Así mismo, las Sagradas Escrituras señala que el trabajo no solo debe ser para proveer a nuestra casa sino también ayudar a quién atraviesa por momentos de necesidad, como lo señala el apóstol Pablo en Hechos 20: 34 – 35: Ustedes mismos saben bien que estas manos se han ocupado de mis propias necesidades y de las de mis compañeros. Con mi ejemplo les he mostrado que es preciso trabajar duro para ayudar a los necesitados, recordando las palabras del Señor Jesús: “Hay más dicha en dar que en recibir”».

Y así como hoy se proponen pactos sociales, económicos y culturales para poder sacar la cabeza en medio de la crisis y más en una región de las más desiguales del mundo. Hoy más que nunca, nuestro pacto espiritual con los principios bíblicos y nuestras creencias deben salir a relucir en pro de la ayuda a los más pobres o de quienes por motivo de pandemia necesitan de una ayuda.

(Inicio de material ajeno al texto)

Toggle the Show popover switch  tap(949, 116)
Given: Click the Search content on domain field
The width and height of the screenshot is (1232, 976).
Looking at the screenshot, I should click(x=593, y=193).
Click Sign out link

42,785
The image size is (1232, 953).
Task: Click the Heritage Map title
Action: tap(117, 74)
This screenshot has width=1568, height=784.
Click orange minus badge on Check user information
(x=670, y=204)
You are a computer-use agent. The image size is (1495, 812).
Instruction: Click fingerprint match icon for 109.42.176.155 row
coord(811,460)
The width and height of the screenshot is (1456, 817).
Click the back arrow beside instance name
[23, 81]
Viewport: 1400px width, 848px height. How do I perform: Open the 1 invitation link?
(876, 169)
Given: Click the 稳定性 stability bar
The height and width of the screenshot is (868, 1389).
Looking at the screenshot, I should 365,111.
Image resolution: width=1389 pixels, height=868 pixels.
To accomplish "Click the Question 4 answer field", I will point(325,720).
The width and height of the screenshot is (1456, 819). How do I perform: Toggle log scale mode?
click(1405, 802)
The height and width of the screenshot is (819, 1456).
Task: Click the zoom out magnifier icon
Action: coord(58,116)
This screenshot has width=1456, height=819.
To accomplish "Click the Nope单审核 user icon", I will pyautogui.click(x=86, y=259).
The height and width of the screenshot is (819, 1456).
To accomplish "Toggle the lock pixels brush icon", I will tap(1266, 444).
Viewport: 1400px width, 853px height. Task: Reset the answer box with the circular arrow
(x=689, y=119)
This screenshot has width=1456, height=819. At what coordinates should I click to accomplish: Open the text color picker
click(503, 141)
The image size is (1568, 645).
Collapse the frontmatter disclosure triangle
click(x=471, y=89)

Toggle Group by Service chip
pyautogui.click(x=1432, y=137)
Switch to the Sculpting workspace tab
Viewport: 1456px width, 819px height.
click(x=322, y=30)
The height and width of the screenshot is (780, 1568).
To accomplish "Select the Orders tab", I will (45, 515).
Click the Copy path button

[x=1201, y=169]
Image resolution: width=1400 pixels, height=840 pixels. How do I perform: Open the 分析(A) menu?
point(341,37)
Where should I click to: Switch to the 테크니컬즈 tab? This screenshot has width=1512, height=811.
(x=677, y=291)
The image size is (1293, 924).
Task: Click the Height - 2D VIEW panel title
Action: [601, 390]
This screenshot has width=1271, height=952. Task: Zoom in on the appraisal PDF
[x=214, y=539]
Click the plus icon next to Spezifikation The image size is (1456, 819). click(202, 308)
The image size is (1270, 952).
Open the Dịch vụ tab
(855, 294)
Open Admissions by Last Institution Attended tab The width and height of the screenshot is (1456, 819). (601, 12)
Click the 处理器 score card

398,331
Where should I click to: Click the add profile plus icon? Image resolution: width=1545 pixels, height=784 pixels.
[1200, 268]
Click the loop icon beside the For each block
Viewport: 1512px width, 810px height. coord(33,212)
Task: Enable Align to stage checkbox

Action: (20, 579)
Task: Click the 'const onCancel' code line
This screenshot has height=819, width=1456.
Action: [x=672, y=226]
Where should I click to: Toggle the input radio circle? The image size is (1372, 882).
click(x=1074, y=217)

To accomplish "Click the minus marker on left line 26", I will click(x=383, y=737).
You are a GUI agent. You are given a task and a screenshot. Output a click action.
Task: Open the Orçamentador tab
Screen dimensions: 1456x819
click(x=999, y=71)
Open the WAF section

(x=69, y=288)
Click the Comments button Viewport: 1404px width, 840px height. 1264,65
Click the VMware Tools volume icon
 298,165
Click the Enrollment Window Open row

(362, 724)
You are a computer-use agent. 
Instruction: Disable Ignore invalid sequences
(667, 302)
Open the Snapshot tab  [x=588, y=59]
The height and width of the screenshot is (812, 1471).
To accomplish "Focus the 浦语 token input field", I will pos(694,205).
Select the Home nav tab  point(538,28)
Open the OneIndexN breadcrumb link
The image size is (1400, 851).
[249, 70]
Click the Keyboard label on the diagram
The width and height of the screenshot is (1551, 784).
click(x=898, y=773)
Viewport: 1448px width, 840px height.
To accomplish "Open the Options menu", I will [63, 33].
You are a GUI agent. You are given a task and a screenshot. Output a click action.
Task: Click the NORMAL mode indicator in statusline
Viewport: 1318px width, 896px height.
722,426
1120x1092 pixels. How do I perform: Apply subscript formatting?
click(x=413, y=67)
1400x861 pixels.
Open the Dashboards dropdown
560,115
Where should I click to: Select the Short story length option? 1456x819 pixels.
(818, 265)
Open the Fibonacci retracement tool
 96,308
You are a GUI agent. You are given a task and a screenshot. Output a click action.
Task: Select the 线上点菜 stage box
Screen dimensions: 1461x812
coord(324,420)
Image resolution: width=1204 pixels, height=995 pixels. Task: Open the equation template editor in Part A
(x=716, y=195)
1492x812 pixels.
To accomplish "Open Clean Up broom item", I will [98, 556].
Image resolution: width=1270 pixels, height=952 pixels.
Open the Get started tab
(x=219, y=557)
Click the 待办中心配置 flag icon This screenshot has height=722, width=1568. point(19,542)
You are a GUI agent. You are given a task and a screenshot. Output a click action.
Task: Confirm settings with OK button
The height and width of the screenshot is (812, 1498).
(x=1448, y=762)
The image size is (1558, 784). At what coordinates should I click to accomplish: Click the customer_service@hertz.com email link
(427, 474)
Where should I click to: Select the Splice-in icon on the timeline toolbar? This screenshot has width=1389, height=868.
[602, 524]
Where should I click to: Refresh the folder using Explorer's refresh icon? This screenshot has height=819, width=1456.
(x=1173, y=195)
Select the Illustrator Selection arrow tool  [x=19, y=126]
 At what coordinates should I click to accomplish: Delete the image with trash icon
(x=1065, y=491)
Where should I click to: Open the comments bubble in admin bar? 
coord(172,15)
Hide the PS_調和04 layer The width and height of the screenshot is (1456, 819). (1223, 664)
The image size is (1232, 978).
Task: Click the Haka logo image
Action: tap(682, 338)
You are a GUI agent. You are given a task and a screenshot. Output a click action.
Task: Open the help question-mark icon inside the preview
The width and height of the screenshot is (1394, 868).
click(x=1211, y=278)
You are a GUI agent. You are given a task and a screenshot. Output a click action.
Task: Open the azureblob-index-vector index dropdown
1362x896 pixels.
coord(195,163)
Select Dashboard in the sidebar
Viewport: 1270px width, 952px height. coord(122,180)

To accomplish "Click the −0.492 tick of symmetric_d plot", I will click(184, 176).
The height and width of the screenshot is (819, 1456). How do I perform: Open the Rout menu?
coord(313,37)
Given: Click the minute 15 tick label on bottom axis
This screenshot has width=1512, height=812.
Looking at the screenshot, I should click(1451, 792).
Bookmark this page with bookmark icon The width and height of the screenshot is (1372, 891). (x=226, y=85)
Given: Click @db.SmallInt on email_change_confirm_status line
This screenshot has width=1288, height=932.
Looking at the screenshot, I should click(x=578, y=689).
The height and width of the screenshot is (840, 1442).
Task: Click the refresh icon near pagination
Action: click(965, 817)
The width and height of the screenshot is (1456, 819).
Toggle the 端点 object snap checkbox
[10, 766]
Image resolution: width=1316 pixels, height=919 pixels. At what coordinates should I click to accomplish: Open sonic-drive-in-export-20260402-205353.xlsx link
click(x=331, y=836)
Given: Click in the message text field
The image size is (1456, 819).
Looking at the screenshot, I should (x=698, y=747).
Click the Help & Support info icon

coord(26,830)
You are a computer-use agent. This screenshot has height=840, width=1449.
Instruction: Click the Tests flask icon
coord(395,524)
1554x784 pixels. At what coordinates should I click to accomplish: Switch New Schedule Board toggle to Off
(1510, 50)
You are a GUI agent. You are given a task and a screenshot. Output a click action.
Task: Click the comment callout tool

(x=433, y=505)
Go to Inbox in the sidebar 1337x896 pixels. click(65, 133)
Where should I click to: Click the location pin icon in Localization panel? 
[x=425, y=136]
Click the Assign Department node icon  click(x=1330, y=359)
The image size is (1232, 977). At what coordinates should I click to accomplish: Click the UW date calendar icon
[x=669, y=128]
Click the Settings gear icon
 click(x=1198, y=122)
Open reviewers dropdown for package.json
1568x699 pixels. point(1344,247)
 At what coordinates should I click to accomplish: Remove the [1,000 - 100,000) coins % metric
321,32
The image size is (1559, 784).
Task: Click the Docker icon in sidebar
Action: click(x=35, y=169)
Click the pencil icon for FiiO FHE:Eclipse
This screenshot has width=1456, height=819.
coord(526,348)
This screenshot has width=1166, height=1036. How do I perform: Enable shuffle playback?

No se puede olvidar las palabras de Jesucristo a sus discípulos: Porque tuve hambre, y ustedes me dieron de comer; tuve sed, y me dieron de beber; fui forastero, y me dieron alojamiento; necesité ropa, y me vistieron; estuve enfermo, y me atendieron; estuve en la cárcel, y me visitaron”. Y le contestarán los justos: “Señor, ¿cuándo te vimos hambriento y te alimentamos, o sediento y te dimos de beber? ¿Cuándo te vimos como forastero y te dimos alojamiento, o necesitado de ropa y te vestimos? ¿Cuándo te vimos enfermo o en la cárcel y te visitamos?” El Rey les responderá: “Les aseguro que todo lo que hicieron por uno de mis hermanos, aun por el más pequeño, lo hicieron por mí” Mateo 25: 35 – 40.